• Data under study:
Start of Block

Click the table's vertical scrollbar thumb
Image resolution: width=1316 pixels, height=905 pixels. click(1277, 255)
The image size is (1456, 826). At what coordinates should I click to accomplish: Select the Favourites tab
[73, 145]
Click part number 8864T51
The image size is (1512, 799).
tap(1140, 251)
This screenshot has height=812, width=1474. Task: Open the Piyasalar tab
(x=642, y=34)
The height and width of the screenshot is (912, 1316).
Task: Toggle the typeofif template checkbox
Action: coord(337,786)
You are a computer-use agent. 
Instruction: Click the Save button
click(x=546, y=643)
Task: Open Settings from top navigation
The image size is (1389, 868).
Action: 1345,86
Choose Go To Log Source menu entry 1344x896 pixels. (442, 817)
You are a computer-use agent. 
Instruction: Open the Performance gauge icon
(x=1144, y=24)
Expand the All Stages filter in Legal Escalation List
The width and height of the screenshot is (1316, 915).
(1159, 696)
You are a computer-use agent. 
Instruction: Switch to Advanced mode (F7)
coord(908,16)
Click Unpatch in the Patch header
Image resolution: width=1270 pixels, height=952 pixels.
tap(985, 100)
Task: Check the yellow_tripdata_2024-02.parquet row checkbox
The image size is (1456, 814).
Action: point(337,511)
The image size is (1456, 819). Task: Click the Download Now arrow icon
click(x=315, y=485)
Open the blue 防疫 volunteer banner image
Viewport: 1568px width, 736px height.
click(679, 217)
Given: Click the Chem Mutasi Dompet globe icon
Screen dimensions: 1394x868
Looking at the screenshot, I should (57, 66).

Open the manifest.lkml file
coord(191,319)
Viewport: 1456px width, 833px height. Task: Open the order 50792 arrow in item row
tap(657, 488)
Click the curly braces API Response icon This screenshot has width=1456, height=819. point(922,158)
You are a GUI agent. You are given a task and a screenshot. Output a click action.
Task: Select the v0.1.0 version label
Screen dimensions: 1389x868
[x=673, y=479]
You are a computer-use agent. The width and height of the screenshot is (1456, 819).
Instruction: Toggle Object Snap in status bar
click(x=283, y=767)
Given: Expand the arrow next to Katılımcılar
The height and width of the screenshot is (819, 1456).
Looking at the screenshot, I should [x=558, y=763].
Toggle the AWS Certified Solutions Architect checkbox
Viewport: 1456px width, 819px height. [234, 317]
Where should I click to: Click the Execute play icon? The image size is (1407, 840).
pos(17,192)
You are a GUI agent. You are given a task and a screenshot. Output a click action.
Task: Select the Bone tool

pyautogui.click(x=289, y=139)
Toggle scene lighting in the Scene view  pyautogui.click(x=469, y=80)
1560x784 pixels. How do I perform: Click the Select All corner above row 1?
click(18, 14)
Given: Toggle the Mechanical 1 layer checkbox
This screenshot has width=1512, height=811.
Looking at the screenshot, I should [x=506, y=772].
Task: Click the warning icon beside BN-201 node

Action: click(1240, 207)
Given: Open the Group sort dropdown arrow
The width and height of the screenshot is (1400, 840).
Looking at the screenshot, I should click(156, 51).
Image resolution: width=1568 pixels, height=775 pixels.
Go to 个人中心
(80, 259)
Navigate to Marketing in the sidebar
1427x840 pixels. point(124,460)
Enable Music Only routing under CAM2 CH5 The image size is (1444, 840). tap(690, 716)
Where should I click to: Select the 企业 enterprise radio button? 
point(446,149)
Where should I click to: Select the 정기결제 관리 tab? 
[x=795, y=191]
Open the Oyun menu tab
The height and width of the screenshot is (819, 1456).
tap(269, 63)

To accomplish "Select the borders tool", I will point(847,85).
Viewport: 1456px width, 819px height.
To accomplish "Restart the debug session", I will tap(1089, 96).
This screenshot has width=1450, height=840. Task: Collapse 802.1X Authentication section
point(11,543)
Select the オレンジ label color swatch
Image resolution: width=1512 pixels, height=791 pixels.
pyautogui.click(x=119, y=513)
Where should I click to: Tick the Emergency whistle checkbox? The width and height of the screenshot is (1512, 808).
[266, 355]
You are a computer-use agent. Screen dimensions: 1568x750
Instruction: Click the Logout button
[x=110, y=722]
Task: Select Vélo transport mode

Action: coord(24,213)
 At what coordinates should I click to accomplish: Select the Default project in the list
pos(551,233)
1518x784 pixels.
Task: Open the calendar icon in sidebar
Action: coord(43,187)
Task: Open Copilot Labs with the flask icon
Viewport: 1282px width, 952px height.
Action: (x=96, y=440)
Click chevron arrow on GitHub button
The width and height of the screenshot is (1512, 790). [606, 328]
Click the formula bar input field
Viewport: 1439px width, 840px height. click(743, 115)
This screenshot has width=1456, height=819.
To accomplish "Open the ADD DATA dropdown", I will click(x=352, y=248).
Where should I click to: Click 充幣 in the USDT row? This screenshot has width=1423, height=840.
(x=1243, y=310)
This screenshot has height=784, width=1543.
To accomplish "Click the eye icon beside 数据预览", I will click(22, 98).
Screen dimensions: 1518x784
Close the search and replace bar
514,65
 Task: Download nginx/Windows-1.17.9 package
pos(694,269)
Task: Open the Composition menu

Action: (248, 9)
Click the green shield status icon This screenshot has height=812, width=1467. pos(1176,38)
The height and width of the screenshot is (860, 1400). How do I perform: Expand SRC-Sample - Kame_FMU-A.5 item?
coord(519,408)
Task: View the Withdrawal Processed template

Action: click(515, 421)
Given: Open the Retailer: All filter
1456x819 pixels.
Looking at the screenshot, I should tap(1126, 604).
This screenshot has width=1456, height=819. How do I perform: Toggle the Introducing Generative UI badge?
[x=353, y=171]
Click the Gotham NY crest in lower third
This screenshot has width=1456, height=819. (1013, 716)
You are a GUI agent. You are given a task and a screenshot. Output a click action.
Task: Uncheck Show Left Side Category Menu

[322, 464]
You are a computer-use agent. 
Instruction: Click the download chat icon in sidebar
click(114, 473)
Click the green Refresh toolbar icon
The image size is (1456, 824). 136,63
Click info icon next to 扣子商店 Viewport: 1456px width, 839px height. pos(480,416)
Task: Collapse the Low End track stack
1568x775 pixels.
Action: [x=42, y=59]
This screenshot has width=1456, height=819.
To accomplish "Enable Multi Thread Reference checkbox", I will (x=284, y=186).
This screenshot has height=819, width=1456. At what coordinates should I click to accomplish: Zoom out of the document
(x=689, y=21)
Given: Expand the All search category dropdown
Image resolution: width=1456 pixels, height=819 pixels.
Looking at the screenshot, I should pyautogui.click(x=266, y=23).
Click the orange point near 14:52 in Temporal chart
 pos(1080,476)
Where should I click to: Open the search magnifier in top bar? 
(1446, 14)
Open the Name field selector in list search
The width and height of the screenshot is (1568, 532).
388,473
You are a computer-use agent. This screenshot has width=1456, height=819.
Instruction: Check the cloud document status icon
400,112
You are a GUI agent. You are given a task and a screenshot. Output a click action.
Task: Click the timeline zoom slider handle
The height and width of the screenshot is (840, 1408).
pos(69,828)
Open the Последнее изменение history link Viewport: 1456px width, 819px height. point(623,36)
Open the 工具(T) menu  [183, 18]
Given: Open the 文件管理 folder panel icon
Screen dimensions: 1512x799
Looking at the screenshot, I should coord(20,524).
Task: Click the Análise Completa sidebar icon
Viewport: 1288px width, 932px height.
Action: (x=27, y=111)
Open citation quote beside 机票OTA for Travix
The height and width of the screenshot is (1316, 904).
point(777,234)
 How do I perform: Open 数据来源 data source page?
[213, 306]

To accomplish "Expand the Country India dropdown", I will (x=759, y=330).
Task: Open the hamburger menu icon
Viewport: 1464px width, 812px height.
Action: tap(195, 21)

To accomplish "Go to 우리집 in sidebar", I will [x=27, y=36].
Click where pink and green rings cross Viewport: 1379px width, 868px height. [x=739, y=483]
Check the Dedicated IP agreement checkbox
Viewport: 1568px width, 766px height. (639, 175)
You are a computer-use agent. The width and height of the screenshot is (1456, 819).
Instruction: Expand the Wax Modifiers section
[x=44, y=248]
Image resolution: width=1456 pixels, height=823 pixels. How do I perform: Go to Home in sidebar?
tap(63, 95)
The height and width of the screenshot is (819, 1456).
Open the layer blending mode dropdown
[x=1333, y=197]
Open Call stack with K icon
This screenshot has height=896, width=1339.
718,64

End of Block

I'd like an exact copy of the lines above, from the very first one through the line that contains "Given: Expand the arrow next to Katılımcılar", with nothing else added.

Click the table's vertical scrollbar thumb
Image resolution: width=1316 pixels, height=905 pixels. click(1277, 255)
The image size is (1456, 826). At what coordinates should I click to accomplish: Select the Favourites tab
[73, 145]
Click part number 8864T51
The image size is (1512, 799).
tap(1140, 251)
This screenshot has height=812, width=1474. Task: Open the Piyasalar tab
(x=642, y=34)
The height and width of the screenshot is (912, 1316).
Task: Toggle the typeofif template checkbox
Action: coord(337,786)
You are a computer-use agent. 
Instruction: Click the Save button
click(x=546, y=643)
Task: Open Settings from top navigation
The image size is (1389, 868).
Action: 1345,86
Choose Go To Log Source menu entry 1344x896 pixels. (442, 817)
You are a computer-use agent. 
Instruction: Open the Performance gauge icon
(x=1144, y=24)
Expand the All Stages filter in Legal Escalation List
The width and height of the screenshot is (1316, 915).
(1159, 696)
You are a computer-use agent. 
Instruction: Switch to Advanced mode (F7)
coord(908,16)
Click Unpatch in the Patch header
Image resolution: width=1270 pixels, height=952 pixels.
tap(985, 100)
Task: Check the yellow_tripdata_2024-02.parquet row checkbox
The image size is (1456, 814).
Action: point(337,511)
The image size is (1456, 819). Task: Click the Download Now arrow icon
click(x=315, y=485)
Open the blue 防疫 volunteer banner image
Viewport: 1568px width, 736px height.
click(679, 217)
Given: Click the Chem Mutasi Dompet globe icon
Screen dimensions: 1394x868
Looking at the screenshot, I should (57, 66).

Open the manifest.lkml file
coord(191,319)
Viewport: 1456px width, 833px height. Task: Open the order 50792 arrow in item row
tap(657, 488)
Click the curly braces API Response icon This screenshot has width=1456, height=819. point(922,158)
You are a GUI agent. You are given a task and a screenshot. Output a click action.
Task: Select the v0.1.0 version label
Screen dimensions: 1389x868
[x=673, y=479]
You are a computer-use agent. The width and height of the screenshot is (1456, 819).
Instruction: Toggle Object Snap in status bar
click(x=283, y=767)
Given: Expand the arrow next to Katılımcılar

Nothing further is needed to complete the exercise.